Once the line holding "Switch FX Unit Mode to Inserted" appears, repeat it and each line after it to the end of the data, exactly and with nothing else; pictures stay out.

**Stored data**
○ ○ ○ ○ ○ ○ ○
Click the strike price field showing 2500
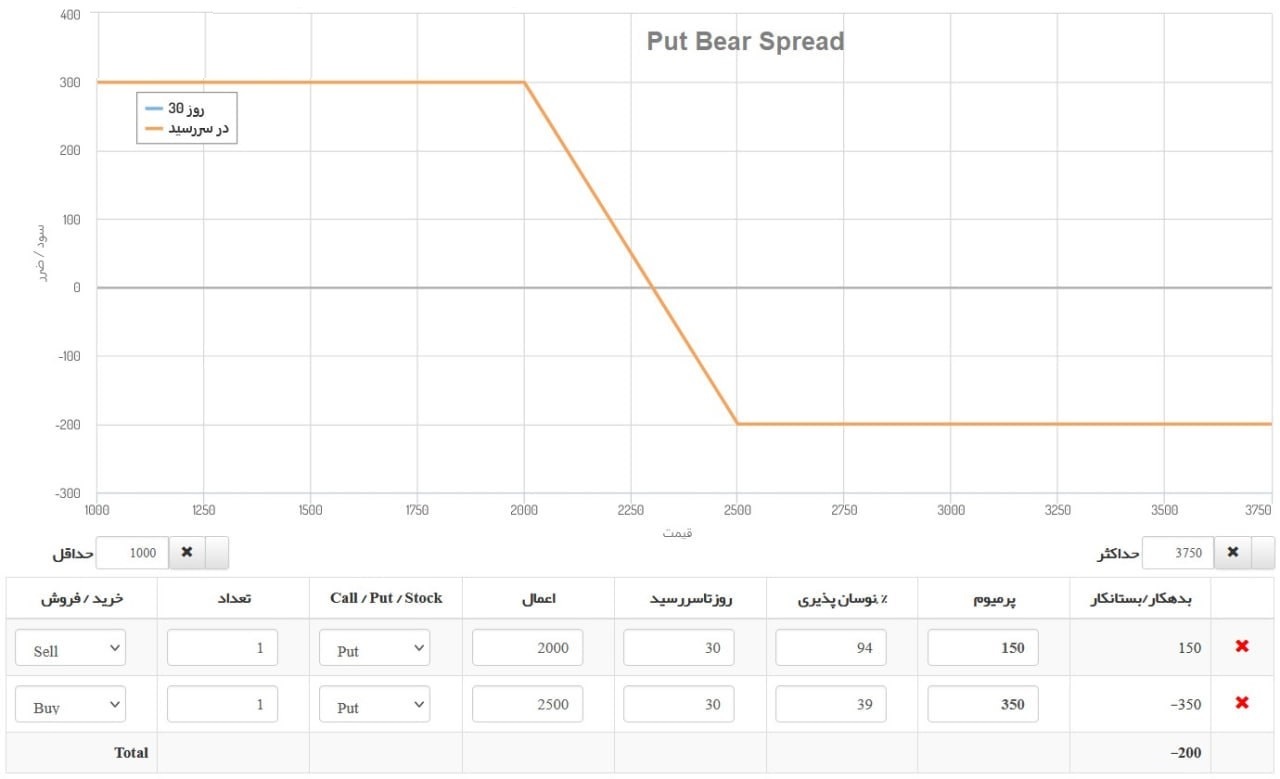The image size is (1280, 779). click(527, 704)
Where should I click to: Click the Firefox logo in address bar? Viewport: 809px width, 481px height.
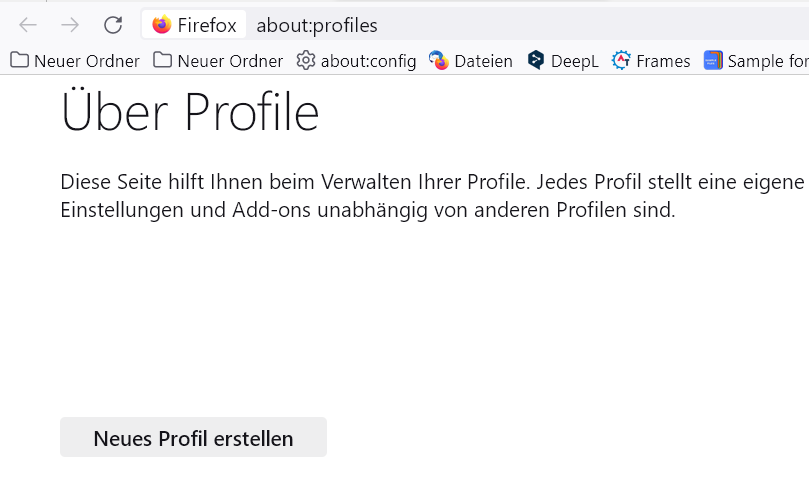click(162, 25)
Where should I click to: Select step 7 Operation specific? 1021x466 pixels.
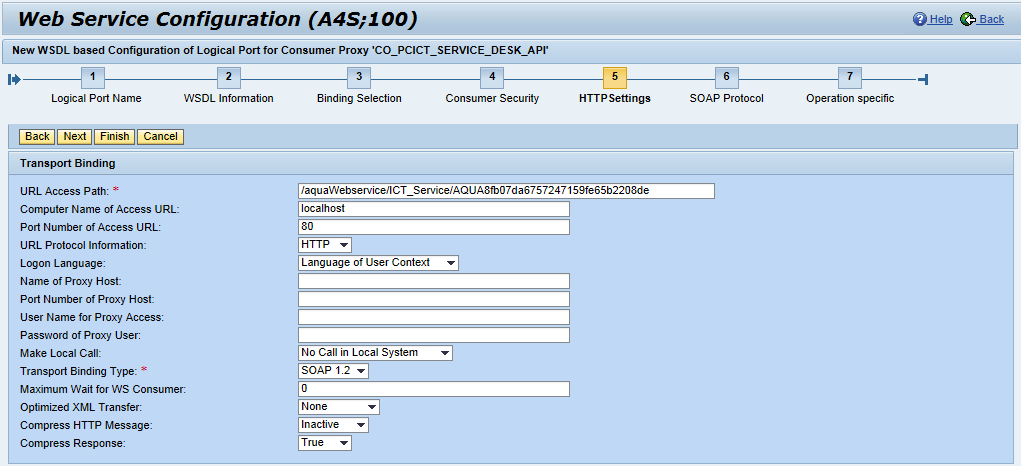(850, 78)
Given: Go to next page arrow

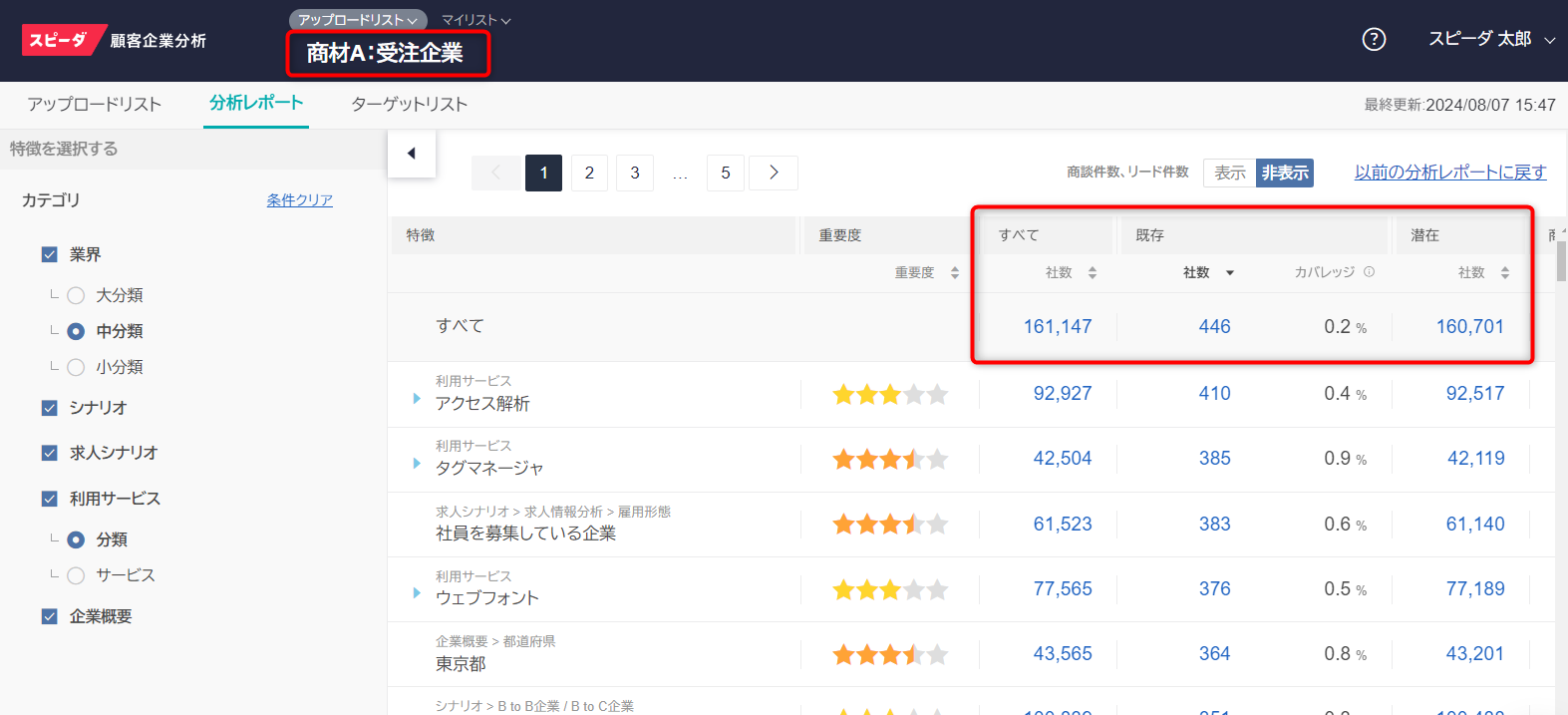Looking at the screenshot, I should (773, 173).
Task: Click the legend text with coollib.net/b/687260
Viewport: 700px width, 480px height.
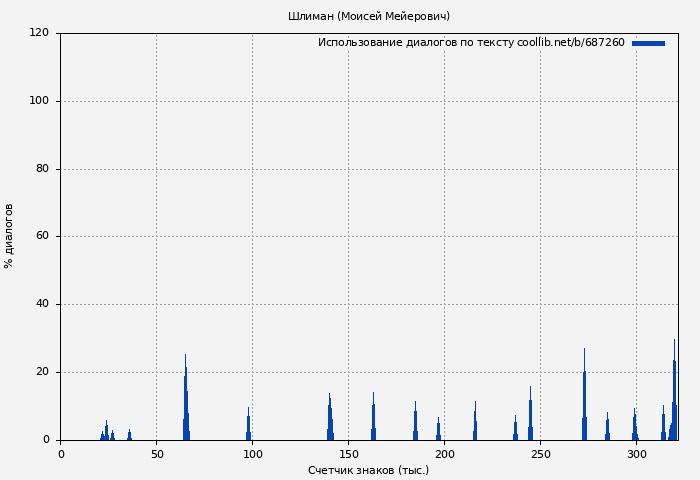Action: [x=471, y=43]
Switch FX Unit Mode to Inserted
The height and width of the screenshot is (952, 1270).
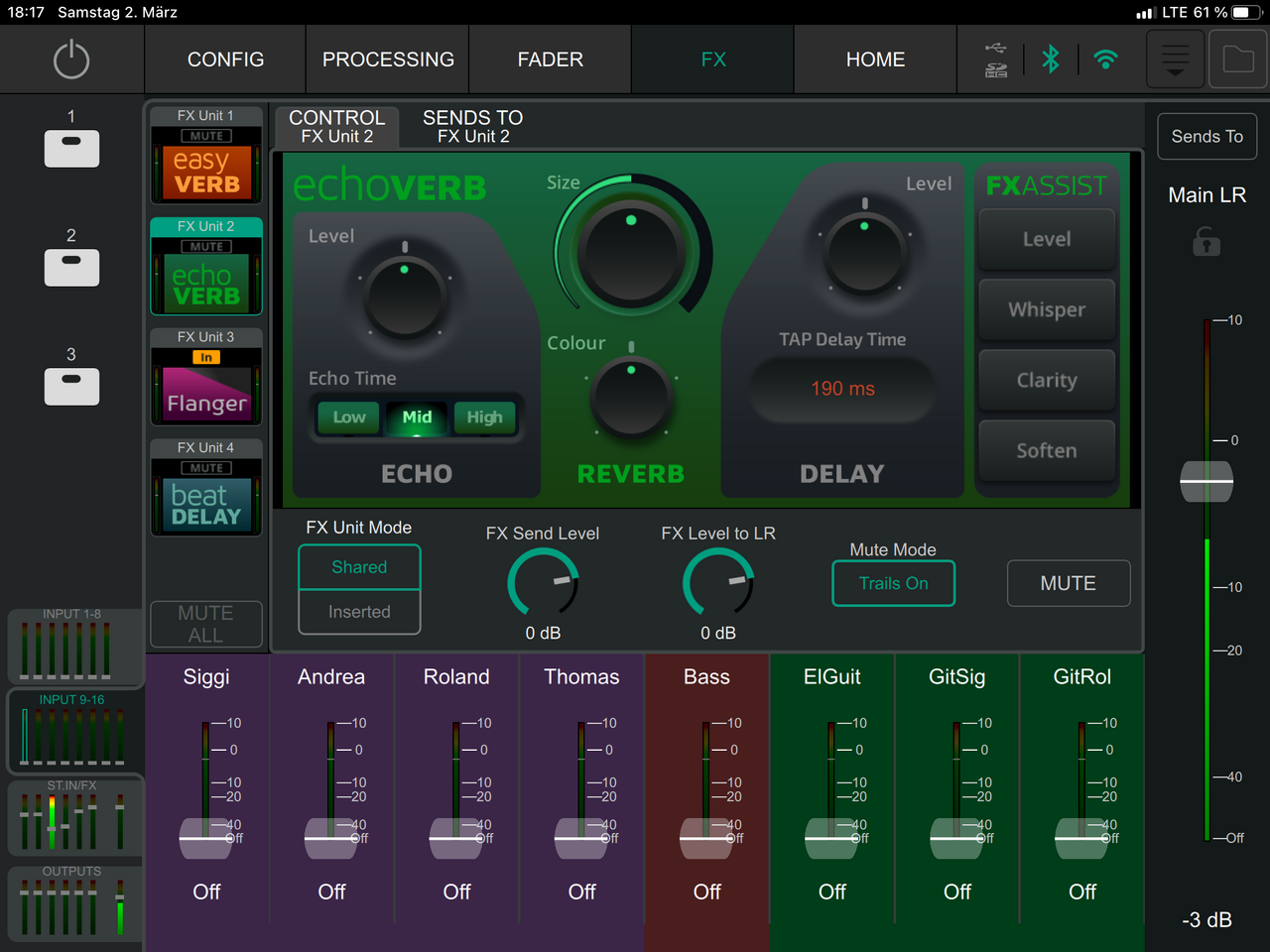(x=359, y=612)
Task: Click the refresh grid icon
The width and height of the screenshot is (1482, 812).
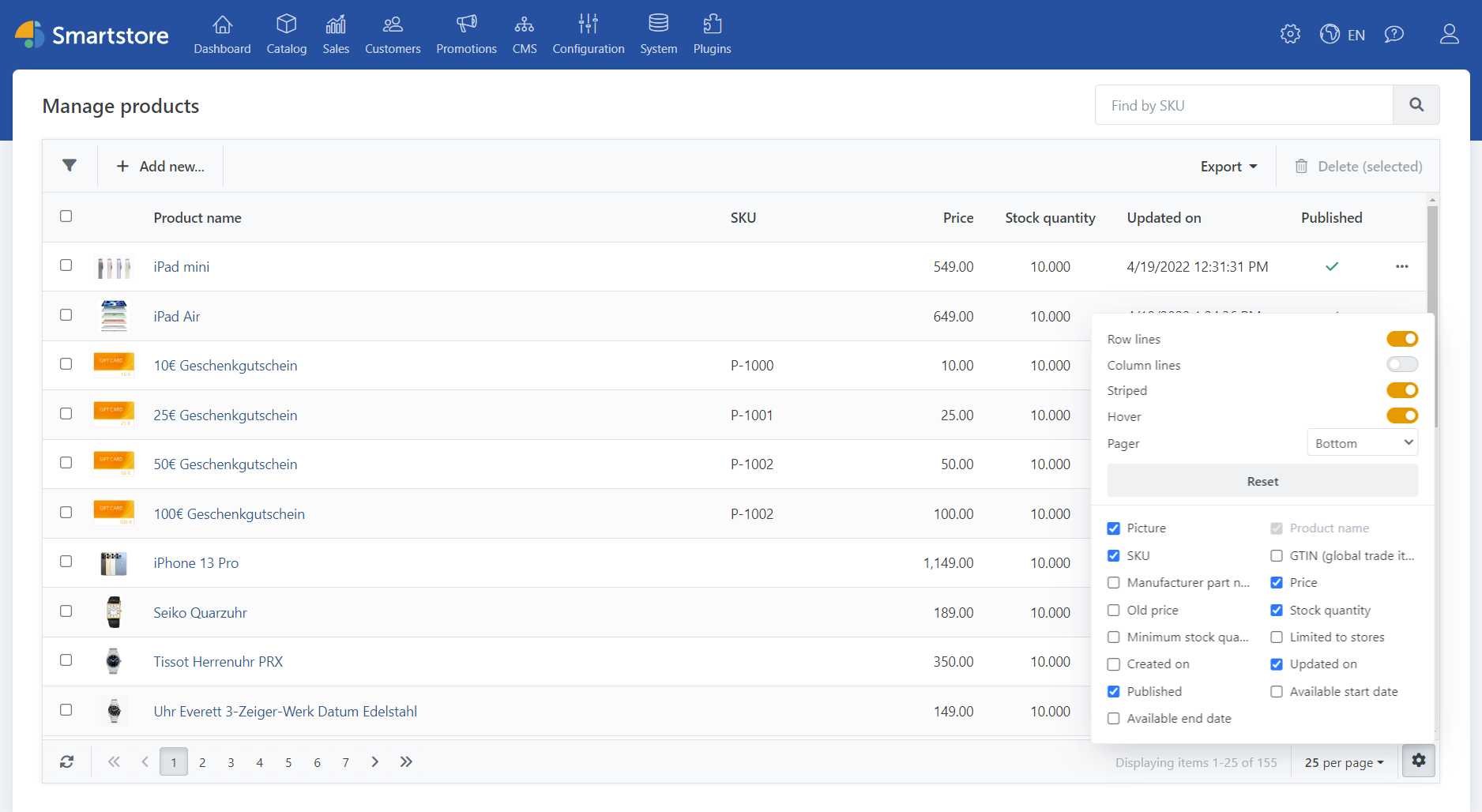Action: click(x=67, y=762)
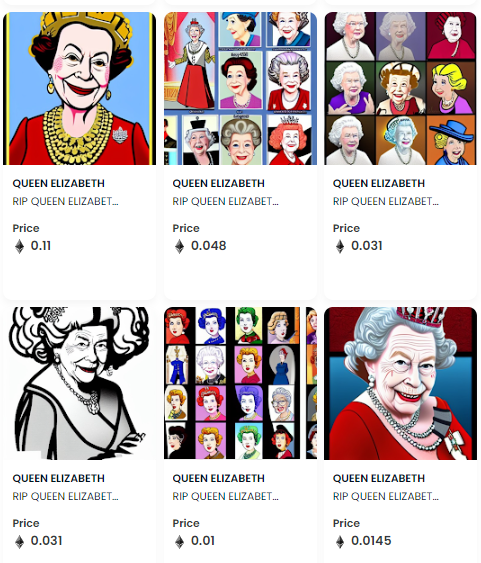Select the 0.11 price value
The height and width of the screenshot is (563, 481).
41,246
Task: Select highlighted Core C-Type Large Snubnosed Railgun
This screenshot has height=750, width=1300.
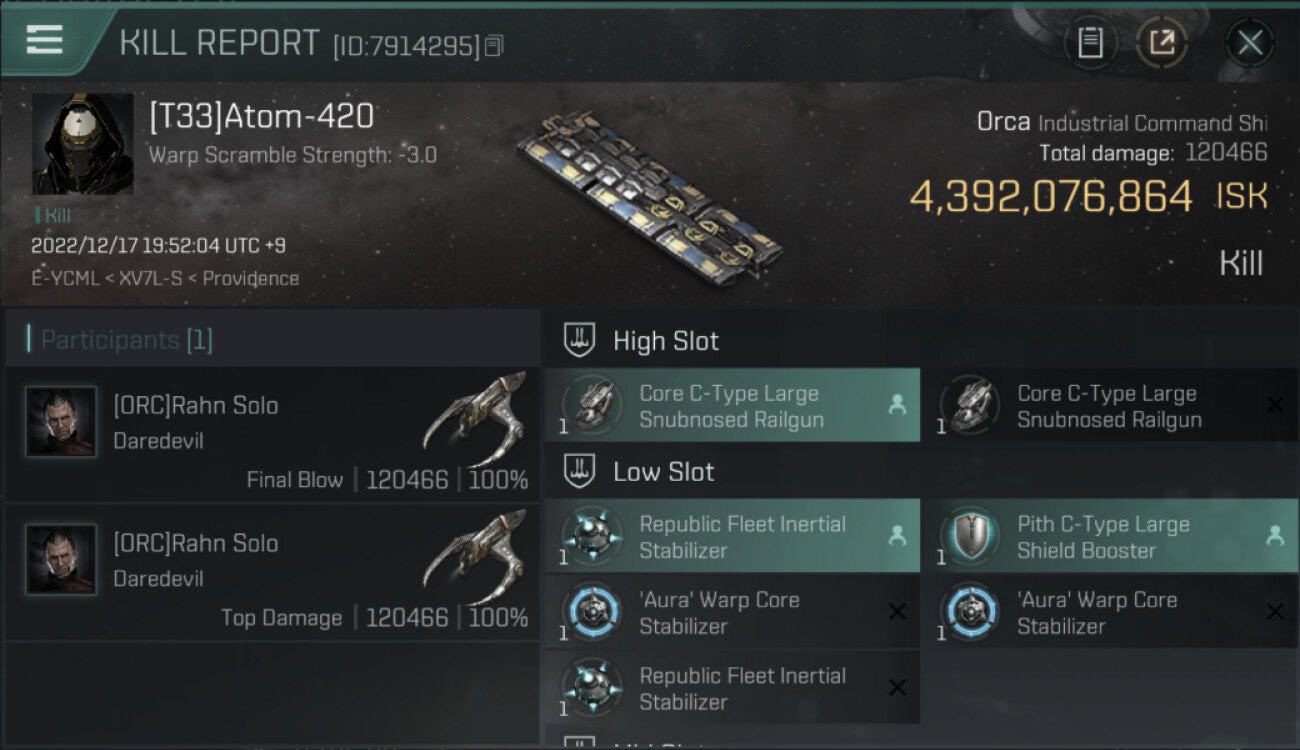Action: coord(730,406)
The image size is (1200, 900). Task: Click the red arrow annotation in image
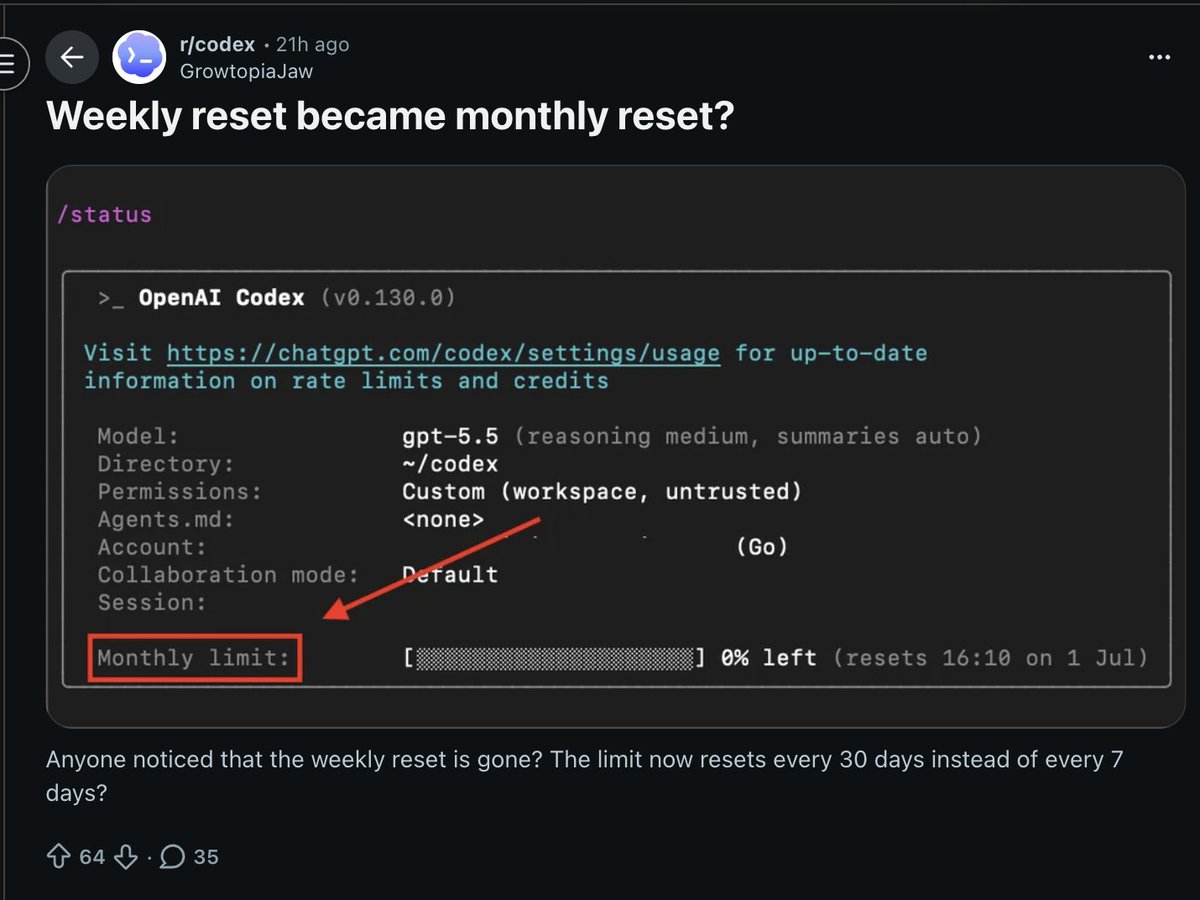[x=434, y=569]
○ ○ ○ ○ ○ ○ ○
**Reply**
Switch FX Unit Mode to Inserted
The height and width of the screenshot is (952, 1270).
(x=359, y=612)
Task: Click the refresh grid icon
The width and height of the screenshot is (1482, 812).
Action: click(x=67, y=762)
Select the 0.11 price value
The height and width of the screenshot is (563, 481).
41,246
Task: Select highlighted Core C-Type Large Snubnosed Railgun
This screenshot has height=750, width=1300.
Action: coord(730,406)
The image size is (1200, 900). Task: Click the red arrow annotation in image
[x=434, y=569]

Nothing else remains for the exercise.